Hand
Robert Fisk was de eerste buitenlandse journalist die met eigen ogen zag wat er in de Syrische stad Hama gebeurde. Daar voerde het regeringsleger in februari 1982 gedurende een aantal weken oorlog met de Moslim Broederschap. Het historisch centrum noch de bevolking van de stad werden gespaard. Na het beleg werden tienduizend dode Syriërs geteld. Natuurlijk wilden de Syrische autoriteiten geen buitenlandse pottekijkers in Hama. Zij hadden laten weten de veiligheid van journalisten niet te kunnen garanderen. Dat was niet bedoeld als een vriendelijk advies, maar als een dreigement. Wat een Syrisch dreigement kon betekenen, wist Fisk. Eind februari 1980 hadden de Syriërs de eigenzinnige Libanese journalist Selim al-Lawzi, die in Londen een Arabisch tijdschrift publiceerde, vermoord. Zijn lijk werd gevonden in de bossen ten zuiden van Beiroet. Veelzeggend was de marteling die hij had ondergaan voordat hij in de rug werd geschoten: het vlees van zijn rechterhand, de hand waarmee hij schreef, was met een bijtende stof weggebrand. Dat was zijn straf geweest voor zijn kritiek op het bewind van Hafez al-Assad. Korte tijd later werd de voorzitter van de Libanese journalistenbond door de Syriërs vermoord. Chef de bureau van Reuter in Beiroet, Berndt Debussman, werd in de rug geschoten nadat zijn nieuwsagentschap melding had gemaakt van anti-Assad demonstraties in Aleppo, een stad in het noorden van Syrië. Maar Fisk liet zich hierdoor niet uit het veld slaan en wist tot in Hama door te dringen.

# WAT JE DOET
Zet de tekst over Robert Fisk in Hama alsjeblieft voort na de laatste zin.

# AANGELEVERDE GEGEVENS
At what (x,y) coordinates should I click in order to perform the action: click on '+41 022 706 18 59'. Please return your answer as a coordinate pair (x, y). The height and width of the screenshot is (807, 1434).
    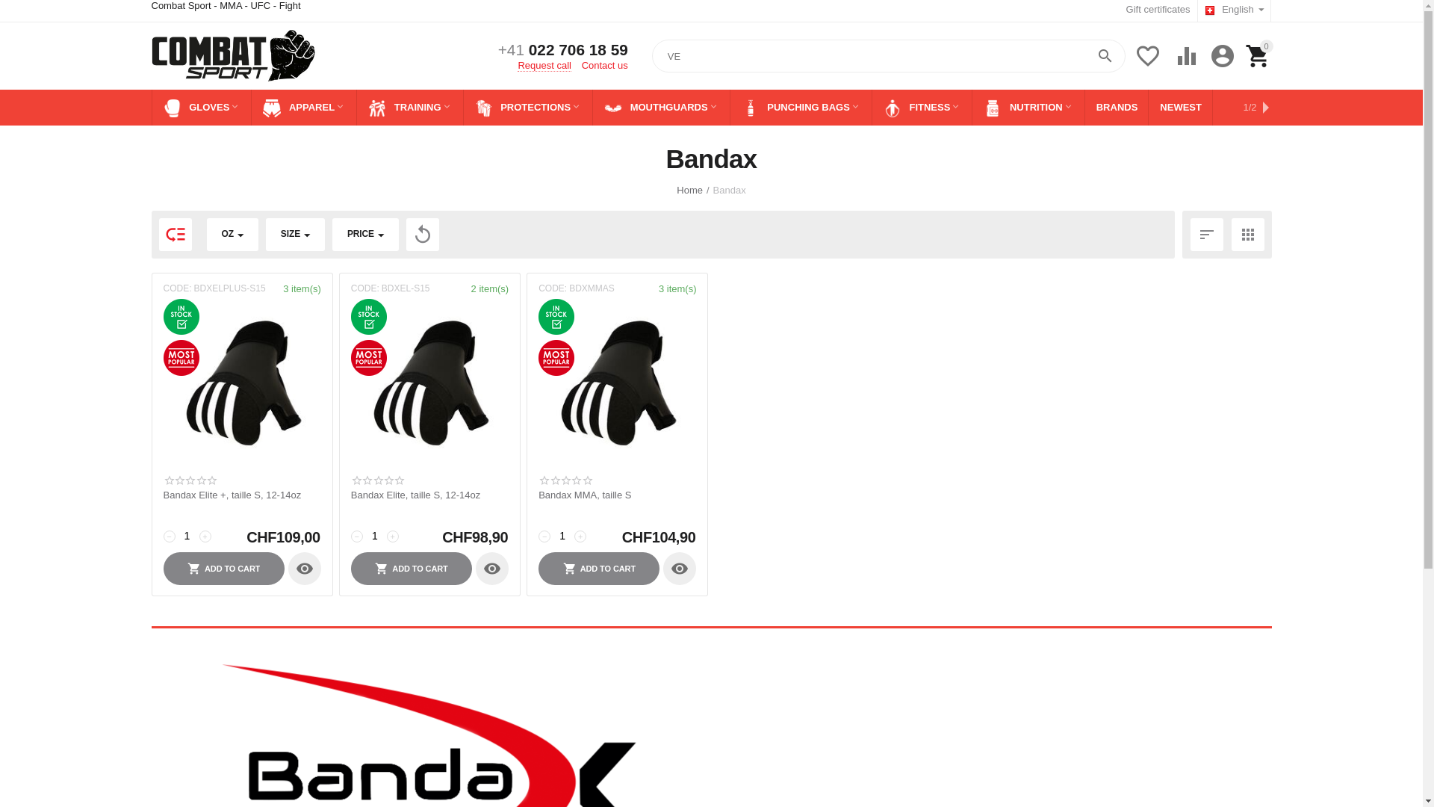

# GESCHREVEN ANTWOORD
Fisk was erbij toen in juni 1982 opnieuw een Israëlische invasiemacht, die zou uitgroeien tot honderdduizend man, Libanon binnenviel. In plaats van op de vlucht te slaan naar Oost-Beiroet, zoals zoveel vaste buitenlandse correspondenten deden, bleef Fisk in West-Beiroet, bracht een deel van de dag bij de slachtoffers door en onderzocht gedurende een ander deel van de dag de motieven van de indringers.
Hij werd, wat een collega in zijn boek noemt, massagravencorrespondent. Zijn schriftjes lijken op de dagboeken van een doodgraver. Afgerukte armen, hoofden, rompen, benen, handen, verbrande kinderen. Wraak en weerwraak. Fisk was er iedere dag getuige van. Hij had het niet van horen zeggen, maar hij zocht zelf de massagraven op.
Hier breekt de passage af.